Set problem -> Can you rewrite everything in the data below, from the line containing "Task: Maximize the" down to the line containing "Open info icon", as a Markdown table with the columns Row and Text, numbering each line and leaving out blank lines?
============================================================
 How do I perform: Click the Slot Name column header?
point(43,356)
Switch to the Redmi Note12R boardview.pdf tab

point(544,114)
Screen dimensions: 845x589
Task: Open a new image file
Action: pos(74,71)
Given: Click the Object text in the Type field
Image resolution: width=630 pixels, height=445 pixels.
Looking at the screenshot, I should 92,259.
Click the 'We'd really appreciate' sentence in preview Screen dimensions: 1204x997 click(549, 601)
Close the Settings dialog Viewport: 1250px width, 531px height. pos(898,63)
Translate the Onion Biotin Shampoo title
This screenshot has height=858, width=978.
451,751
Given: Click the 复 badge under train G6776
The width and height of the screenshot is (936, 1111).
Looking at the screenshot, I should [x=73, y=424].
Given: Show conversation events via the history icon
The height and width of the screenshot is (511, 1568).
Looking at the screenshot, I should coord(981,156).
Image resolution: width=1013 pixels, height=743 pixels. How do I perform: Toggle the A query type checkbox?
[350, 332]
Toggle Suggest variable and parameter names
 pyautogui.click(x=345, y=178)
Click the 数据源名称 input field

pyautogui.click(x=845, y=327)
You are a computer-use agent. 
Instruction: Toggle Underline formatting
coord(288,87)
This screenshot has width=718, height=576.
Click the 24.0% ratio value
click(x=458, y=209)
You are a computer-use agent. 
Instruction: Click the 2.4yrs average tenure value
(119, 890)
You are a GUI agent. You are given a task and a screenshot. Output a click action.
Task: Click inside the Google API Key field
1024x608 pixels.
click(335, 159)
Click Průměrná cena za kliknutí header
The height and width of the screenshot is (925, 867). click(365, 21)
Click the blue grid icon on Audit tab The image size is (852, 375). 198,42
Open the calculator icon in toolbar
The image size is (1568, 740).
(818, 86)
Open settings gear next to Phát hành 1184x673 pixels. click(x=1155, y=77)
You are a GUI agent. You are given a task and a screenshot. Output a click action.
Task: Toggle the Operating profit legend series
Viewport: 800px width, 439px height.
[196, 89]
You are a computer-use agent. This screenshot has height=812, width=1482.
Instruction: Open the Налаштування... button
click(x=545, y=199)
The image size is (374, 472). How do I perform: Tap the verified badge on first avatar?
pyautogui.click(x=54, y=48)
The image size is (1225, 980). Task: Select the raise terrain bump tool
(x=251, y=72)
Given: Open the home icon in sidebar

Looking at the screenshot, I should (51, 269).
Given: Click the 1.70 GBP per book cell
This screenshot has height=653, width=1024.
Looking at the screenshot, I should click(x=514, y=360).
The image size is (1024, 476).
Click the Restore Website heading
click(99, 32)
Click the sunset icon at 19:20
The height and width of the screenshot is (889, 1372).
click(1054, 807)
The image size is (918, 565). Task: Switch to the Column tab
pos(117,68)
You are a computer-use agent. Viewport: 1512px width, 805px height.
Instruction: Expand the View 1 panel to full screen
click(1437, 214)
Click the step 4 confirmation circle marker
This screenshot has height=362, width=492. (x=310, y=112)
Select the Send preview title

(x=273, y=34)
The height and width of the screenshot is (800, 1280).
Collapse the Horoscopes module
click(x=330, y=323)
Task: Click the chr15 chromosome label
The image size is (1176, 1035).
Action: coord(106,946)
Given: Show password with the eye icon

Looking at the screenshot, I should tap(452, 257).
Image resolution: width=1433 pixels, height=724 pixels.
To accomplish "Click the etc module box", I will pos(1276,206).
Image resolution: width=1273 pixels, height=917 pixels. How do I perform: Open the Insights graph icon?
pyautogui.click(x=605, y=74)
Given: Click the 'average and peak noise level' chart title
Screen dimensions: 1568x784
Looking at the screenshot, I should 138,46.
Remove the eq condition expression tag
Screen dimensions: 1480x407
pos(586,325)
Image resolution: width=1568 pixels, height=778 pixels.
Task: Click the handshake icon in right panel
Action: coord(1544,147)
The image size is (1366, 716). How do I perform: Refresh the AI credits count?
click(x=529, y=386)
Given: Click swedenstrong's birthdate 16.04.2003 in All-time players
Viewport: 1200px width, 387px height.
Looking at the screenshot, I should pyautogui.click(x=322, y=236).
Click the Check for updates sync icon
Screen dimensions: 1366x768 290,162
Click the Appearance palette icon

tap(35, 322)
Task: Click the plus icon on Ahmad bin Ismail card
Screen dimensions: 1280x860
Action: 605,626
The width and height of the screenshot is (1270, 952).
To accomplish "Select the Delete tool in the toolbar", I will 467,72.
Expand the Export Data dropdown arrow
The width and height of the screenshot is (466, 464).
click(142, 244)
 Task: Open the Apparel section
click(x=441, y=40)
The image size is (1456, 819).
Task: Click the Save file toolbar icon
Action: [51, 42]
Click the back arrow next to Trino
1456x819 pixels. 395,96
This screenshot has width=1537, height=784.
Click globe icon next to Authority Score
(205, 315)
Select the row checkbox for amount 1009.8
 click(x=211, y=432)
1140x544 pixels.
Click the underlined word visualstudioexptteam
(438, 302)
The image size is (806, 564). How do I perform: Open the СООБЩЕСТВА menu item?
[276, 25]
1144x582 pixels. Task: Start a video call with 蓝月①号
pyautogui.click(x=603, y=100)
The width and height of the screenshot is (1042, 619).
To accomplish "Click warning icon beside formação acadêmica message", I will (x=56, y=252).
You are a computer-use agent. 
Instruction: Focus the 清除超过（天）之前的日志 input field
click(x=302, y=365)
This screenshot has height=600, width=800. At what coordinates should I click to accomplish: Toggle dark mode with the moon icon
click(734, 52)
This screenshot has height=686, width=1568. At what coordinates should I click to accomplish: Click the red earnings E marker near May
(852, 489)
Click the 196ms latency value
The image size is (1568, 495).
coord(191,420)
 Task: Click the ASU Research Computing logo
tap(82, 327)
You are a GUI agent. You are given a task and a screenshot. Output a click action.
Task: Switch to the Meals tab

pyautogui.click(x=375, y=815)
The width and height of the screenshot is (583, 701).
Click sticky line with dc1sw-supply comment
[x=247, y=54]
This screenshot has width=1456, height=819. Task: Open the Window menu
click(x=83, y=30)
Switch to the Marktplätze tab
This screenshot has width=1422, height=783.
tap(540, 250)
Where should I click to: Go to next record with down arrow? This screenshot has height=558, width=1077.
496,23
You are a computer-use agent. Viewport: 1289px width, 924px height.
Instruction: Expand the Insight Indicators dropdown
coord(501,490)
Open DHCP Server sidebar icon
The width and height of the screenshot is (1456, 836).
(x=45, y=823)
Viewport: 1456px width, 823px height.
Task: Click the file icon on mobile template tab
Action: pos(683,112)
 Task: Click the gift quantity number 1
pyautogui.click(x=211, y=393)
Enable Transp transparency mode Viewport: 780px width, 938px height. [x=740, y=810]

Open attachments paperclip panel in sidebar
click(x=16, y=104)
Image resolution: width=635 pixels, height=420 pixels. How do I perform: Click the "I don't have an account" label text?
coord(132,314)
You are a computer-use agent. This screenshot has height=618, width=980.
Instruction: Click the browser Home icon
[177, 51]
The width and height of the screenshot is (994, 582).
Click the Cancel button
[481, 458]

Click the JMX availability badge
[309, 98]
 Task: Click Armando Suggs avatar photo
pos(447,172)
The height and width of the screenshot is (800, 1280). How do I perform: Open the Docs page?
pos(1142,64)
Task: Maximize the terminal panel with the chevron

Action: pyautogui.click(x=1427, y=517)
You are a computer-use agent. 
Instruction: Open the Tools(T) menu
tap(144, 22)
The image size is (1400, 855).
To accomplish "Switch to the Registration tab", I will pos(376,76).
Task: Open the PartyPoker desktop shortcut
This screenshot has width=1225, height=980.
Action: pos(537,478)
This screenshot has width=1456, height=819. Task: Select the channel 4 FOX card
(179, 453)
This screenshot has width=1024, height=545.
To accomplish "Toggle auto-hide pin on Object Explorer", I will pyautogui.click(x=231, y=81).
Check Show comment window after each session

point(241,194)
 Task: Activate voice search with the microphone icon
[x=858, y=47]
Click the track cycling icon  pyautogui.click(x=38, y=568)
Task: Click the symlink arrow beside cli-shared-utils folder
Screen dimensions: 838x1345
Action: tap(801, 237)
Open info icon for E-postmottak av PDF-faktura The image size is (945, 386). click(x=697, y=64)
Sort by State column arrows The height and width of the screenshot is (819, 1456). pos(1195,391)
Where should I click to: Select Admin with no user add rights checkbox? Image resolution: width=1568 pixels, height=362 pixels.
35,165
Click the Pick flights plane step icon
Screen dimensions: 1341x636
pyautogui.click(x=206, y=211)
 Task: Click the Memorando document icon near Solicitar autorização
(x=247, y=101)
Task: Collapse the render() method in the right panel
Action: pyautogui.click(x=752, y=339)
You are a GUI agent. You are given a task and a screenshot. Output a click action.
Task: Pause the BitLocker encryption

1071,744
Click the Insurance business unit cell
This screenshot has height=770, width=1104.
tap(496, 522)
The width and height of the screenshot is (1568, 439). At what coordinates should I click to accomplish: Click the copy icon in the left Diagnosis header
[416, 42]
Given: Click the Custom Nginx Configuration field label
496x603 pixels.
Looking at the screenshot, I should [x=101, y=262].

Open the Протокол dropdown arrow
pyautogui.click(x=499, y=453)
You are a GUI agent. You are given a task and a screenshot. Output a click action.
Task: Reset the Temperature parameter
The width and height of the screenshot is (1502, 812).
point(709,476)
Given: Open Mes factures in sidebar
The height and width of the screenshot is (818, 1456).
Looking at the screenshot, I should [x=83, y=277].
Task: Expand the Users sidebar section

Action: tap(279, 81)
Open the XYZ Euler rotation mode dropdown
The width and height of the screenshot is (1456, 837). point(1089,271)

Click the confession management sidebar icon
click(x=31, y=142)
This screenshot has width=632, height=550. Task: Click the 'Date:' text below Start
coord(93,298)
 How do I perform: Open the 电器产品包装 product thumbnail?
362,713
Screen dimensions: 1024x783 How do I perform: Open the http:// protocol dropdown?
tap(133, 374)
============================================================
Solution to this task ->
| Row | Text |
|---|---|
| 1 | Task: Maximize the terminal panel with the chevron |
| 2 | Action: pyautogui.click(x=1427, y=517) |
| 3 | You are a computer-use agent.  |
| 4 | Instruction: Open the Tools(T) menu |
| 5 | tap(144, 22) |
| 6 | The image size is (1400, 855). |
| 7 | To accomplish "Switch to the Registration tab", I will pos(376,76). |
| 8 | Task: Open the PartyPoker desktop shortcut |
| 9 | This screenshot has width=1225, height=980. |
| 10 | Action: pos(537,478) |
| 11 | This screenshot has width=1456, height=819. Task: Select the channel 4 FOX card |
| 12 | (179, 453) |
| 13 | This screenshot has width=1024, height=545. |
| 14 | To accomplish "Toggle auto-hide pin on Object Explorer", I will pyautogui.click(x=231, y=81). |
| 15 | Check Show comment window after each session |
| 16 | point(241,194) |
| 17 |  Task: Activate voice search with the microphone icon |
| 18 | [x=858, y=47] |
| 19 | Click the track cycling icon  pyautogui.click(x=38, y=568) |
| 20 | Task: Click the symlink arrow beside cli-shared-utils folder |
| 21 | Screen dimensions: 838x1345 |
| 22 | Action: tap(801, 237) |
| 23 | Open info icon for E-postmottak av PDF-faktura The image size is (945, 386). click(x=697, y=64) |